At a Glance: People often question their faith when confronted with issues of their own mortality, the reason for human existence, or where they put their car keys. Thankfully we can be reminded of Christianity and the Lord's work on every street corner, book shop, website, hotel, award show, caber tossing tournament, and every truck stop bathroom you go to. Oh, and video games by Konami.

Platform: NES (Download Emulator here - 192k)

Download: Download ROM here - 64k


Game Plot: Noah displays his compassion for all of God's creatures by gathering up two of each animal so that they may survive the coming flood. But as shown in this game, Noah doesn't give a fuck about crabs, snakes, snails, mice, scorpions, spiders, toads, ostriches, lobsters, penguins, owls, walruses, komodo dragons, manta rays, kangaroos, crocodiles, octopi, and crayfish. You will fight these animals all the way through this game. They are to be punished with arrows and bubbles.

The only reason why these sacrilegious animals may be alive today is obviously because Satan kept them alive. He probably built some kind of Anti-Ark which had badass rims, flame decals, and a bumper sticker that said, "F the Flood". They also sped by Noah in his ark, blasting water all over the top of the boat and calling all the other animals "sissies".

Anyway, as Noah, you set out to gather up two of every animal like the good little Christian you are. Before Christ was born. (Shh.) As I tried to do my heavenly work, to my horror, I watched these Native Americans / Indians / pissed off people beat the hell out of some skunks and imprison them. All that "mother nature" talk these Native Americans dish out doesn't seem to be holding true right now in this game. In fact, it seems as if all non-Christian societies have no compassion for God's creatures - the heathens wish to keep them in cages as the flood water rises instead of stuffing them in the only boat in the existence of the world. Not counting the stylish speedboat Noah gets to use at the end of each stage.

The Lord works in mysterious ways, and holy hell he gives you no clue what to do in this game. You shoot things which changed based on what ducks you collect. You are given no clue as to why the type of duck does what. Sometimes you pick up your more useful black bubble power and instantly get handed the much less useful arrow power for no reason at all. There are things in each stage that give you health and some other little things you can collect that give you other powers. But the only way to really divine what is going on in this game is to contact Satan or grow your very own Tree of Knowledge.

I hear it's called "Marijuana" these days.

▶ [Recorded information]
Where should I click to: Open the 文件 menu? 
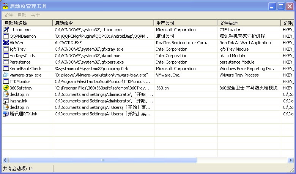(8, 15)
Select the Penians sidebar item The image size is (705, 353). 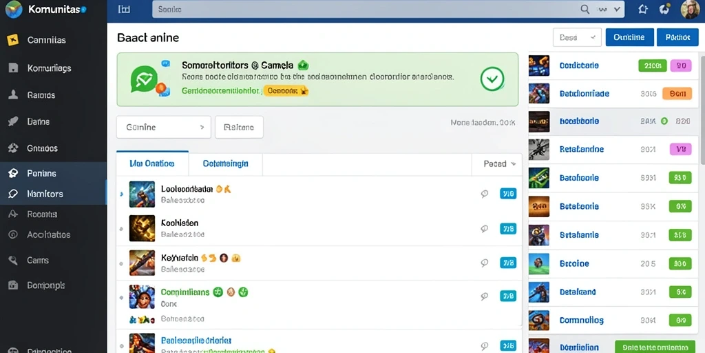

▶ [What is expected]
Output the passage of the Noah's Ark game review above that begins with the words "Anyway, as Noah, you" and ends with "of each stage.", copied word for word.

▶ [Written response]
Anyway, as Noah, you set out to gather up two of every animal like the good little Christian you are. Before Christ was born. (Shh.) As I tried to do my heavenly work, to my horror, I watched these Native Americans / Indians / pissed off people beat the hell out of some skunks and imprison them. All that "mother nature" talk these Native Americans dish out doesn't seem to be holding true right now in this game. In fact, it seems as if all non-Christian societies have no compassion for God's creatures - the heathens wish to keep them in cages as the flood water rises instead of stuffing them in the only boat in the existence of the world. Not counting the stylish speedboat Noah gets to use at the end of each stage.